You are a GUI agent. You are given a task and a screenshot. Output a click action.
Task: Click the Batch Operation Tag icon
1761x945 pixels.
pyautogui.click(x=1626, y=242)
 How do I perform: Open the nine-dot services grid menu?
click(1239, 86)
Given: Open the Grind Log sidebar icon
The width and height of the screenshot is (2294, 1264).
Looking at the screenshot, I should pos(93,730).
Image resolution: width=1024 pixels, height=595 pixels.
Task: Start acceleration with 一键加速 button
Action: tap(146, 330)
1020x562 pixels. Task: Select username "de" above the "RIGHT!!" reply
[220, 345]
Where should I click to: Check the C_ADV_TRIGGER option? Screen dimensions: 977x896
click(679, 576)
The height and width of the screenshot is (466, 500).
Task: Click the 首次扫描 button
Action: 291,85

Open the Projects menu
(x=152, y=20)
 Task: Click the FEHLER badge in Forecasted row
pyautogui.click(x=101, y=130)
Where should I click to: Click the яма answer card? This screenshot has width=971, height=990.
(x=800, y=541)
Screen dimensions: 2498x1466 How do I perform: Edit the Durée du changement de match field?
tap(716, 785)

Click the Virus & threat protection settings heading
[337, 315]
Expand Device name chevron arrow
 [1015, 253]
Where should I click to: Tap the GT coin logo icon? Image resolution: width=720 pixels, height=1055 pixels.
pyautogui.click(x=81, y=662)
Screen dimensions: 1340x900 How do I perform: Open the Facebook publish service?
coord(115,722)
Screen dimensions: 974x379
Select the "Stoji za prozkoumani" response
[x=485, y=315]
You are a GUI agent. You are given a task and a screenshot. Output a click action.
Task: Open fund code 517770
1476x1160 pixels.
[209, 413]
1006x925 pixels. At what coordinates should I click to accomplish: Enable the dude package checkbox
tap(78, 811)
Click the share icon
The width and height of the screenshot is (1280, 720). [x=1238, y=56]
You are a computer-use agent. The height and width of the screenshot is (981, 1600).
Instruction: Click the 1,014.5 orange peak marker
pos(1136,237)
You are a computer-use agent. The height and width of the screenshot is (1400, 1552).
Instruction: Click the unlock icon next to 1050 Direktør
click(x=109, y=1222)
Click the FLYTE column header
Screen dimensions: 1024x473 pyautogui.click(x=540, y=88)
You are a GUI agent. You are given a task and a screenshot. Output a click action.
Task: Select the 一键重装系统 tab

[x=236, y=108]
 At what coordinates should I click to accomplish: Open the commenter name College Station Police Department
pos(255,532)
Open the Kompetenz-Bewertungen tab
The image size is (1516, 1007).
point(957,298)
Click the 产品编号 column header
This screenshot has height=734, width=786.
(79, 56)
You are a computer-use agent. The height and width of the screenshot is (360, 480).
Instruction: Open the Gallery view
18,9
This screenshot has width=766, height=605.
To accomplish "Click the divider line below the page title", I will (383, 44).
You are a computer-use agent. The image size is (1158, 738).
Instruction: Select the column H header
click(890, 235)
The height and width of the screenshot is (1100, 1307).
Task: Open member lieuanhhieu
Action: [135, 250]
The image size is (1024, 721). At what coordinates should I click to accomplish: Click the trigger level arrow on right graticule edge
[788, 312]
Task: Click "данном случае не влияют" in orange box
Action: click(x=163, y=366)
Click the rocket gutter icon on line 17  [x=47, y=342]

______

▶ [What is needed] After reading through the records, retype all of them exactly.

▶ [Answer box]
You are a GUI agent. You are given a task and a screenshot. Output a click action.
Task: Click the Batch Operation Tag icon
1761x945 pixels.
pyautogui.click(x=1626, y=242)
 How do I perform: Open the nine-dot services grid menu?
click(1239, 86)
Given: Open the Grind Log sidebar icon
The width and height of the screenshot is (2294, 1264).
Looking at the screenshot, I should pos(93,730).
Image resolution: width=1024 pixels, height=595 pixels.
Task: Start acceleration with 一键加速 button
Action: tap(146, 330)
1020x562 pixels. Task: Select username "de" above the "RIGHT!!" reply
[220, 345]
Where should I click to: Check the C_ADV_TRIGGER option? Screen dimensions: 977x896
click(679, 576)
The height and width of the screenshot is (466, 500).
Task: Click the 首次扫描 button
Action: 291,85

Open the Projects menu
(x=152, y=20)
 Task: Click the FEHLER badge in Forecasted row
pyautogui.click(x=101, y=130)
Where should I click to: Click the яма answer card? This screenshot has width=971, height=990.
(x=800, y=541)
Screen dimensions: 2498x1466 How do I perform: Edit the Durée du changement de match field?
tap(716, 785)

Click the Virus & threat protection settings heading
[337, 315]
Expand Device name chevron arrow
 [1015, 253]
Where should I click to: Tap the GT coin logo icon? Image resolution: width=720 pixels, height=1055 pixels.
pyautogui.click(x=81, y=662)
Screen dimensions: 1340x900 How do I perform: Open the Facebook publish service?
coord(115,722)
Screen dimensions: 974x379
Select the "Stoji za prozkoumani" response
[x=485, y=315]
You are a GUI agent. You are given a task and a screenshot. Output a click action.
Task: Open fund code 517770
1476x1160 pixels.
[209, 413]
1006x925 pixels. At what coordinates should I click to accomplish: Enable the dude package checkbox
tap(78, 811)
Click the share icon
The width and height of the screenshot is (1280, 720). [x=1238, y=56]
You are a computer-use agent. The height and width of the screenshot is (981, 1600).
Instruction: Click the 1,014.5 orange peak marker
pos(1136,237)
You are a computer-use agent. The height and width of the screenshot is (1400, 1552).
Instruction: Click the unlock icon next to 1050 Direktør
click(x=109, y=1222)
Click the FLYTE column header
Screen dimensions: 1024x473 pyautogui.click(x=540, y=88)
You are a GUI agent. You are given a task and a screenshot. Output a click action.
Task: Select the 一键重装系统 tab

[x=236, y=108]
 At what coordinates should I click to accomplish: Open the commenter name College Station Police Department
pos(255,532)
Open the Kompetenz-Bewertungen tab
The image size is (1516, 1007).
point(957,298)
Click the 产品编号 column header
This screenshot has height=734, width=786.
(79, 56)
You are a computer-use agent. The height and width of the screenshot is (360, 480).
Instruction: Open the Gallery view
18,9
This screenshot has width=766, height=605.
To accomplish "Click the divider line below the page title", I will (383, 44).
You are a computer-use agent. The image size is (1158, 738).
Instruction: Select the column H header
click(890, 235)
The height and width of the screenshot is (1100, 1307).
Task: Open member lieuanhhieu
Action: [135, 250]
The image size is (1024, 721). At what coordinates should I click to accomplish: Click the trigger level arrow on right graticule edge
[788, 312]
Task: Click "данном случае не влияют" in orange box
Action: click(x=163, y=366)
Click the rocket gutter icon on line 17  [x=47, y=342]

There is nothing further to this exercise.